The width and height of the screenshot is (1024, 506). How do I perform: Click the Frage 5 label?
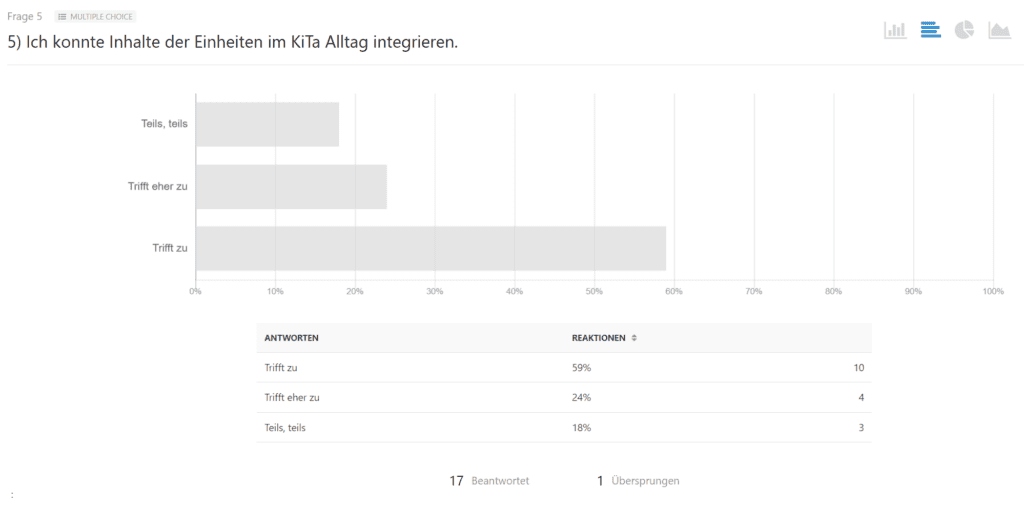coord(25,17)
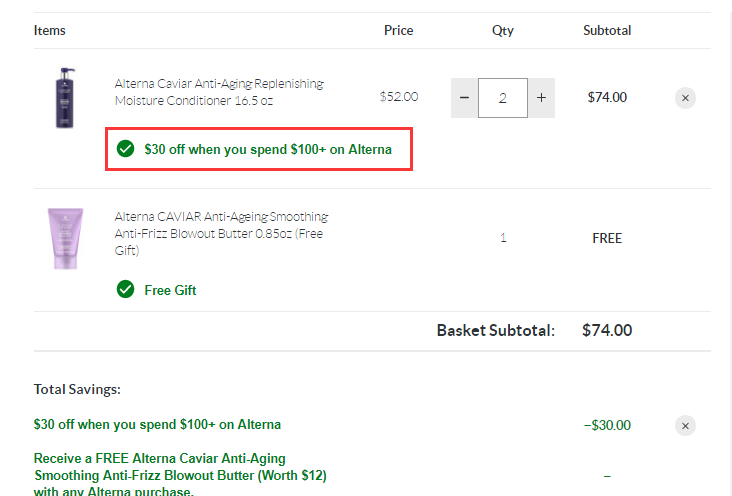Viewport: 732px width, 496px height.
Task: Open the Blowout Butter tube product image
Action: pyautogui.click(x=65, y=238)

________________________________________

**Arbeitsauftrag**
Überführe die obigen Einträge vollständig in eine nummerierte Liste ohne Leerzeilen. Die Bilder werden in der Antwort nicht übernommen.

**Lösung zur Aufgabe**
1. The width and height of the screenshot is (1024, 506). How do I perform: Click the Frage 5 label?
2. coord(25,17)
3. Viewport: 732px width, 496px height.
4. Task: Open the Blowout Butter tube product image
5. Action: pyautogui.click(x=65, y=238)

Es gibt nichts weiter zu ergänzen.